DATA SUPPLIED:

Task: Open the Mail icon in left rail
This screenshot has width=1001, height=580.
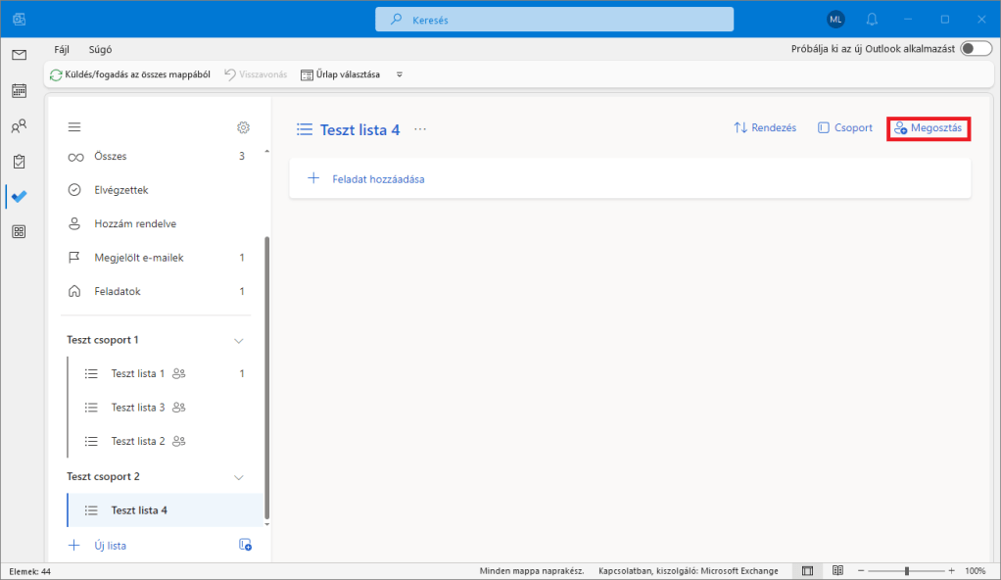Action: click(x=19, y=55)
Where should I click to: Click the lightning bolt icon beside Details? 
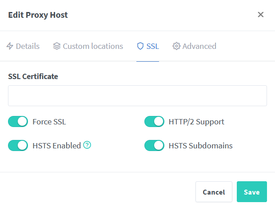pyautogui.click(x=10, y=46)
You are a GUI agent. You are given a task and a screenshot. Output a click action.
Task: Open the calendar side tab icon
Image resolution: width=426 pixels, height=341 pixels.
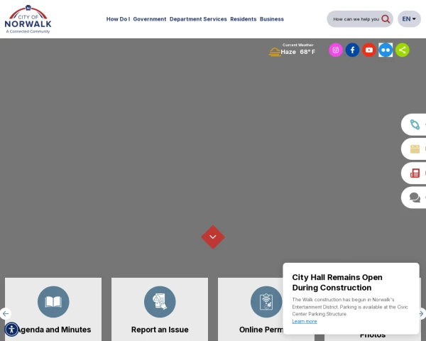click(415, 148)
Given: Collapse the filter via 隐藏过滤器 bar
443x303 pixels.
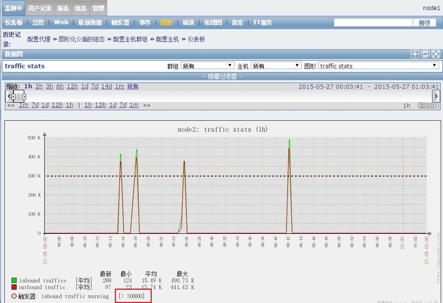Looking at the screenshot, I should 221,76.
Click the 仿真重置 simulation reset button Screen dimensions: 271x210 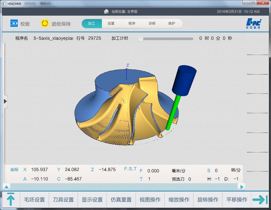tap(121, 200)

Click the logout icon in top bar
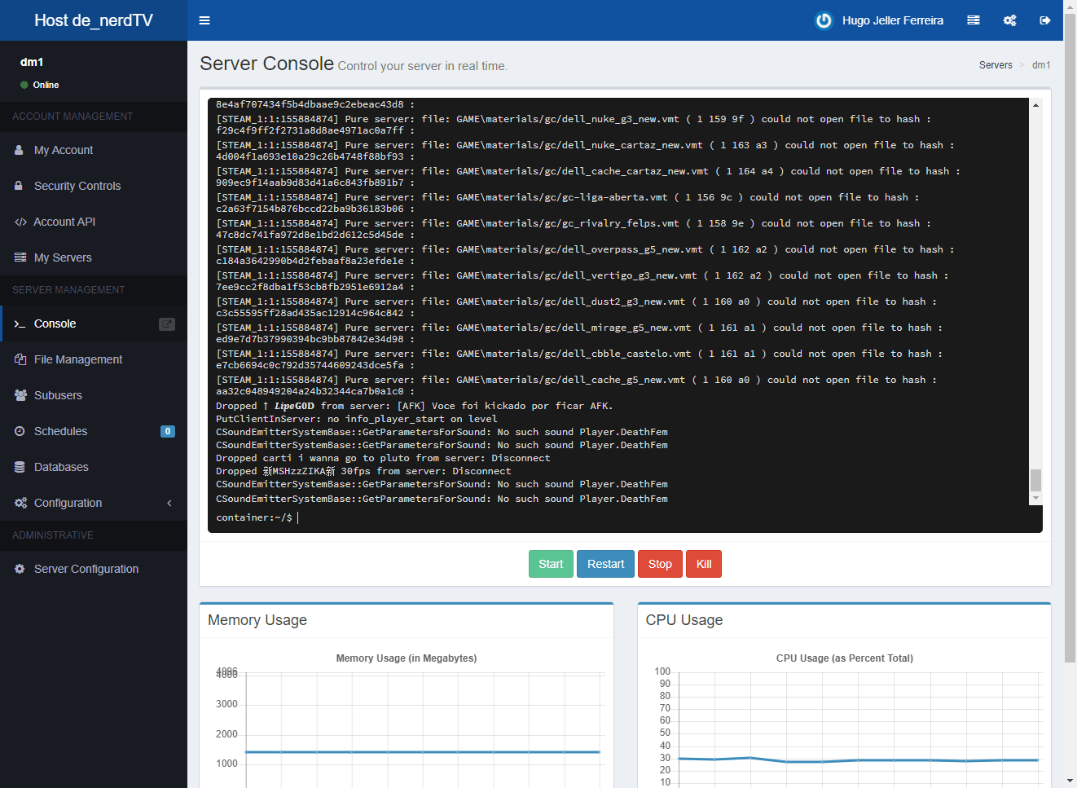tap(1045, 20)
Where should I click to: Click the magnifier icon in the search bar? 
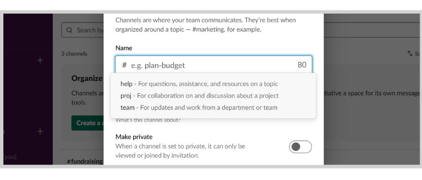click(69, 30)
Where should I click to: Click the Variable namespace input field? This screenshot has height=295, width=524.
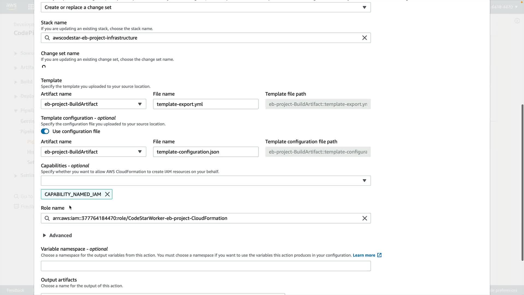tap(206, 266)
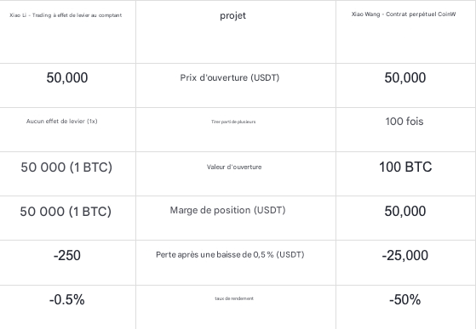Screen dimensions: 476x329
Task: Select the Xiao Wang CoinW perpetual contract header
Action: click(404, 14)
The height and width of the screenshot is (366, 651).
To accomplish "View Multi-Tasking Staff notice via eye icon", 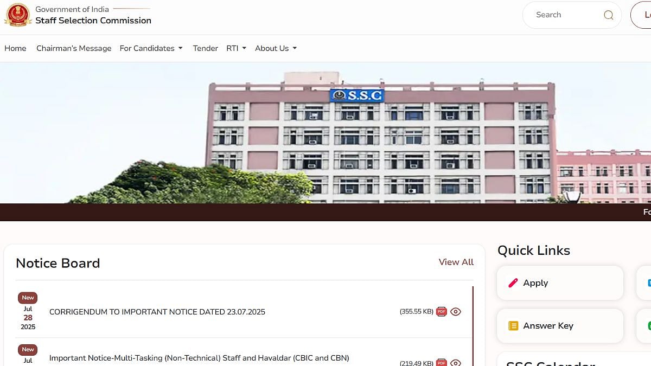I will (x=456, y=362).
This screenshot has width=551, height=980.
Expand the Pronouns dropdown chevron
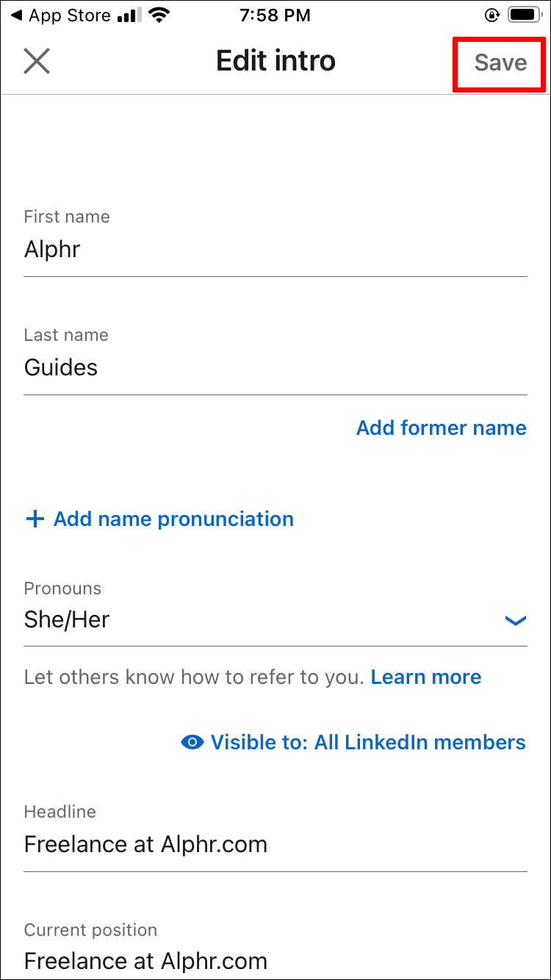(x=516, y=621)
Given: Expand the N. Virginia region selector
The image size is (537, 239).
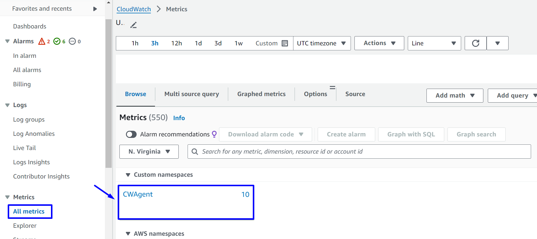Looking at the screenshot, I should pyautogui.click(x=149, y=152).
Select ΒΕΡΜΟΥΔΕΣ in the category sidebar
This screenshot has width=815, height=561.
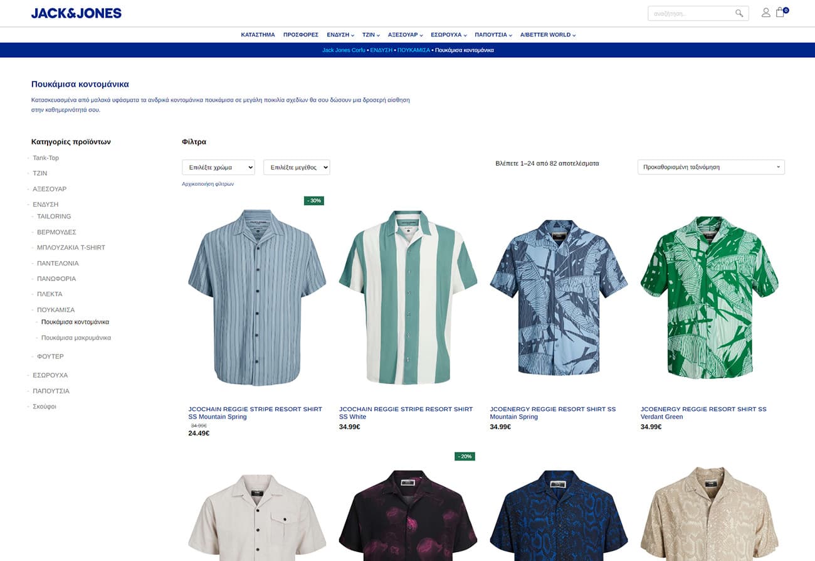tap(56, 232)

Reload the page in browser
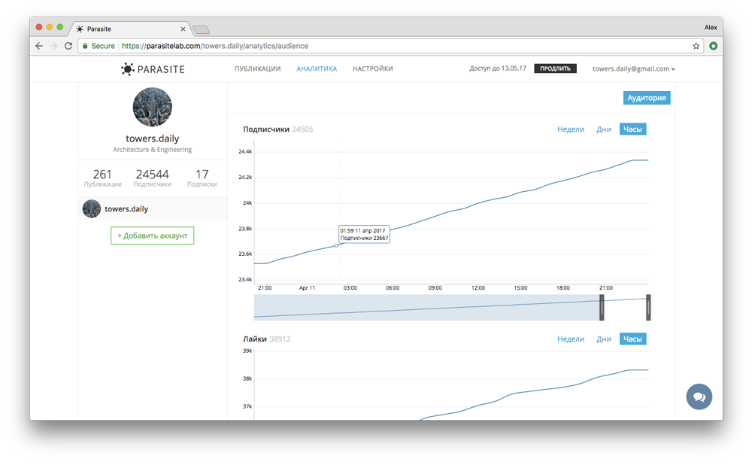pos(68,46)
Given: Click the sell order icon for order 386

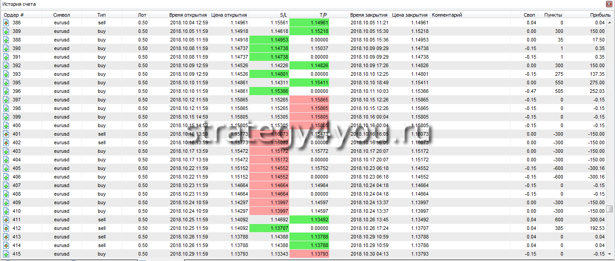Looking at the screenshot, I should tap(6, 23).
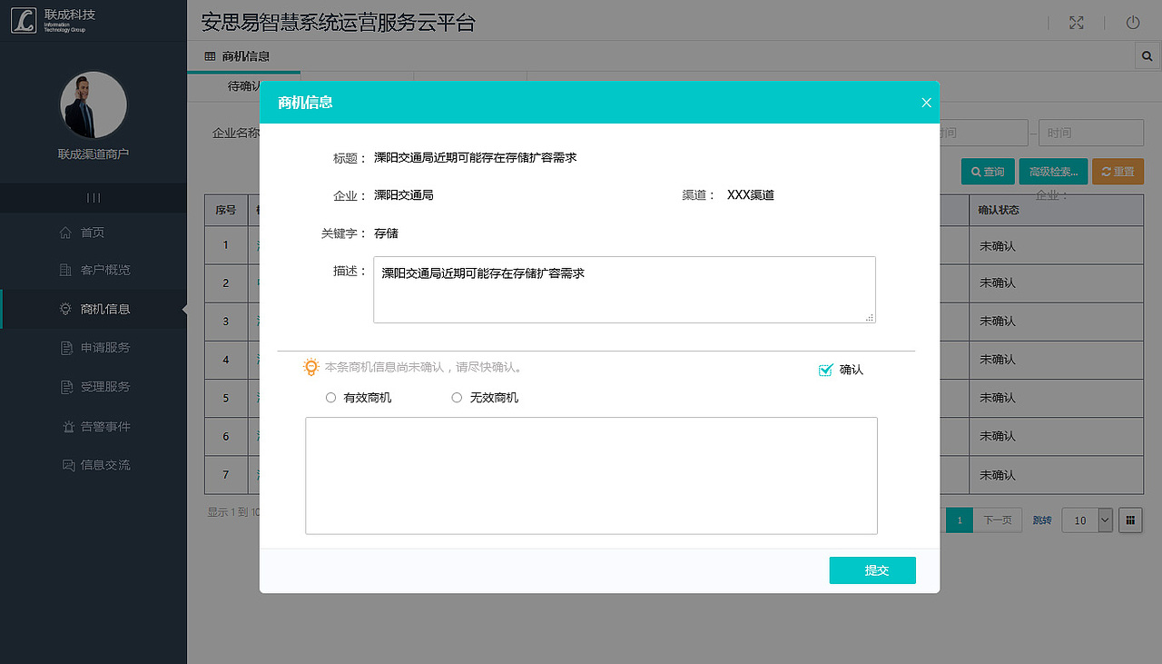Open the page size dropdown showing 10
Image resolution: width=1162 pixels, height=664 pixels.
(1087, 520)
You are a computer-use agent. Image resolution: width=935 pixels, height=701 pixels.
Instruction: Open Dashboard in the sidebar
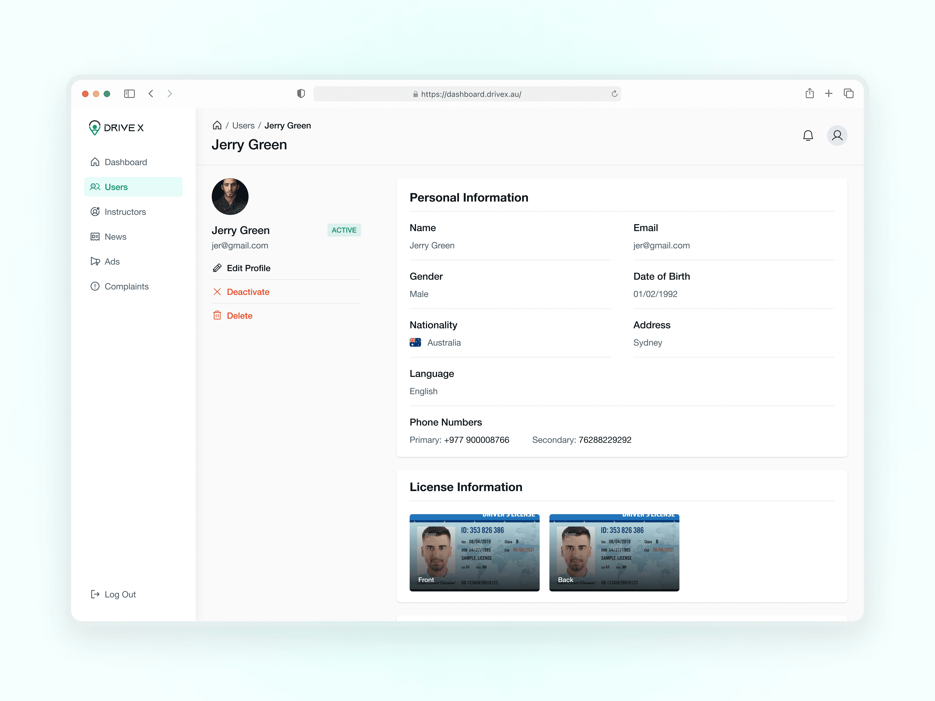[126, 162]
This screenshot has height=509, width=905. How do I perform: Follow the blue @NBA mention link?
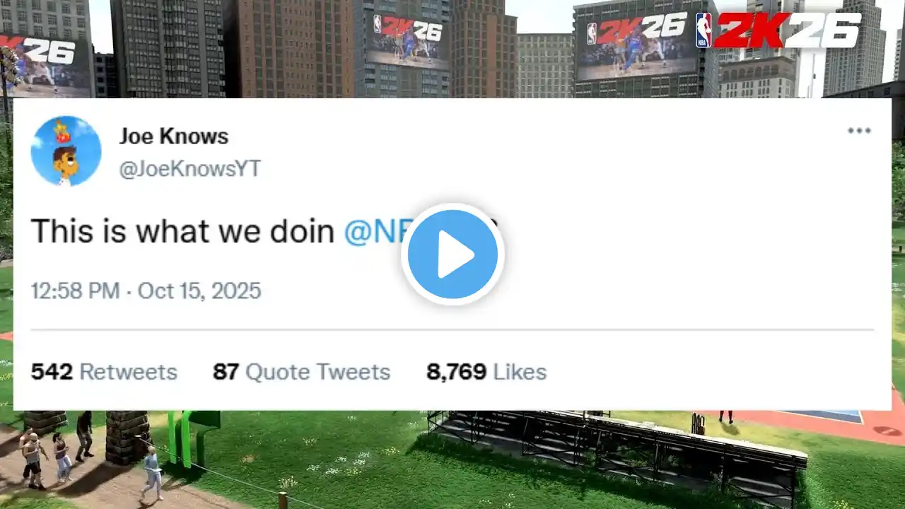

PROBLEM DETAILS: Repeat the lines of the listing between the line holding "This screenshot has width=551, height=980." and the line holding "(1087, 520)", inclusive, omitting the pictures.

RESULT OF THIS TASK:
This screenshot has width=551, height=980.
Expand the Pronouns dropdown chevron
(x=516, y=621)
Given: Expand the N. Virginia region selector
The image size is (537, 239).
Looking at the screenshot, I should pyautogui.click(x=149, y=152).
Select ΒΕΡΜΟΥΔΕΣ in the category sidebar
This screenshot has width=815, height=561.
tap(56, 232)

Reload the page in browser
pos(68,46)
Given: Click the sell order icon for order 386

Looking at the screenshot, I should tap(6, 23).
Open the page size dropdown showing 10
Image resolution: width=1162 pixels, height=664 pixels.
(1087, 520)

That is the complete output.